Using the slack the better way. Part 2
Maintaining the action items inside slack and using slack as mini project management tool.
Finally got time to ship the long pending part 2 of this blog series.
Now that we have handled the distractions in Slack, now we will need some way to organise our action items inside Slack.
Among the high performing teams where lots of messages shoots from many directions. In such environment, making sense among all messages and keeping yourself sane while using slack is a matter of necessity for every manager. I learned this the hard way and want to share this to other new-coming managers and others who are overwhelmed from slack messages.
Earlier, when I come back after a personal time off day, I will get 9+ threads that I will be tagged in. Nowadays, if I’m away for 2 hours, I’m getting the 9+ tagged messages. Does this mean I will always have to be in slack. Absolutely NO.
Action items
I skim through the ‘Mentions & reactions’ tab time to time. Some will be just updates where you can simply acknowledge and move on. Some of them will be just ‘good to know’ information. Some of the messages will be tasks/asks on me.

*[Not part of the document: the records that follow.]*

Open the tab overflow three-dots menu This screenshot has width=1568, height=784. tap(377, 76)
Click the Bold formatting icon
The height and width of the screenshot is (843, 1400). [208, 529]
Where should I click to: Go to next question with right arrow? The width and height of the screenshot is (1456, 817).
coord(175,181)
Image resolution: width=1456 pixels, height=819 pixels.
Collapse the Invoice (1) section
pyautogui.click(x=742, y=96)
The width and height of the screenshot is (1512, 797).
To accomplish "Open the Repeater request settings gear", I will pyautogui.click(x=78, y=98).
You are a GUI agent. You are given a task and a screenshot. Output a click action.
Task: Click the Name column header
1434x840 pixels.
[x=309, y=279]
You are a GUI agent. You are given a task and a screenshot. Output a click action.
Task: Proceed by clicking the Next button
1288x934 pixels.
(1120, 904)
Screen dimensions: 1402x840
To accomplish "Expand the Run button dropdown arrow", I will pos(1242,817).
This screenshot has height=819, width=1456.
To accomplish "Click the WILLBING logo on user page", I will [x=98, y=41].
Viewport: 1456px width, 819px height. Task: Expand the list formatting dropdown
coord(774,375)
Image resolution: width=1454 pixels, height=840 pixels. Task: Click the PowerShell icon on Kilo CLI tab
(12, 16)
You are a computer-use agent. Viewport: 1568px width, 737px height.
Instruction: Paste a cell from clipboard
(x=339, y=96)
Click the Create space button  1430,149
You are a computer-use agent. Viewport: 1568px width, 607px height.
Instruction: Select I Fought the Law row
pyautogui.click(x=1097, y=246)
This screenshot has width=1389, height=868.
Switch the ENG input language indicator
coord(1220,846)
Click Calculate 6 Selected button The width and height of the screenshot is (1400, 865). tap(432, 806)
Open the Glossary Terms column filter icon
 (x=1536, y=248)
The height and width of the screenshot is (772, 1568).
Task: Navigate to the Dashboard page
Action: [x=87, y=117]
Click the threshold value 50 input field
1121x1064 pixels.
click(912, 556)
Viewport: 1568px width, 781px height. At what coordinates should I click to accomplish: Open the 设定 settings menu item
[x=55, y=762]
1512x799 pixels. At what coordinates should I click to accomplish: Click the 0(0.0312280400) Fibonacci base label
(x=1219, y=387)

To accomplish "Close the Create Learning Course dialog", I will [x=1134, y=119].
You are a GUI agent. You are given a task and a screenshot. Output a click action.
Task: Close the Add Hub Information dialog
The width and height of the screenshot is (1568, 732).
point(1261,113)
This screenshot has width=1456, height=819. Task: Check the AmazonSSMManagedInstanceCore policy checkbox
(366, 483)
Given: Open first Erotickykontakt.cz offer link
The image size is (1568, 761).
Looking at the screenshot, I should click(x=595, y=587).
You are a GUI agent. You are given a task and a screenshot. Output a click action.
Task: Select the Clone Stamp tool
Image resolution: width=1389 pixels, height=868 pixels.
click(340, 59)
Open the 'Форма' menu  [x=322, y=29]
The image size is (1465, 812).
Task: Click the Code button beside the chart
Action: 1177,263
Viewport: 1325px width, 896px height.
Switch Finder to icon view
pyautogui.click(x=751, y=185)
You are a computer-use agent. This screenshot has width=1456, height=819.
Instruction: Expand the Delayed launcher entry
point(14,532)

If those tasks on me could be achieved under 5 minutes and I have time to achieve them immediately. I would do it immediately and move on. For these minor ad-hoc tasks which completed in under 5 minutes immediately, using dedicated project management is overkill in my current state of opinion.
If I’m in between my focus time and came to slack only to see if there is any fire but got distracted now because of the action items. I would acknowledge the message with an emoji/reply and save the action items to finish those later.
For the tasks, that cannot be done immediately, I would recommend that the a dedicated project management tool is the best way. Majorly because Slack is not built that way to follow up and keep track of major or scheduled tasks as easily. If you are not ready to go out of Slack, then setting up a reminder for the messages would be a little easier way. You can also set multiple reminders about the same message.
Keywords in Meeting notes
Meeting notes is one of the important source of information in many projects across the organisation.
In the meeting notes,
some points would be action items on me,
some points would be the decisions we made,
some would be action items on others,
some would be action items for a later point of time and so on.
I’m sure all teams would use @mentions in Slack profusely. If not, it is important to use @mentions as much for the ask/assign a task to someone. This helps others to be sure of the ask and not leave room for any assumptions in the communication.
For the decisions to make, I just add a decision: prefix. So, it will be easy for stakeholders to just skim and understand more clearly. And easily searchable later when much needed.
I also add other keywords, like meeting notes:, questions:, reason , etc. Keywords are the simba. 😛
Stealth work
When I work on weekends occasionally and would want others to know, I use Draft messages or Scheduled messages. This is to make sure I don’t encourage others to work on weekends.
This is the tl;dr for the workflow of my slack usage.
Things looks much simpler now to use Slack for the best of my productivity.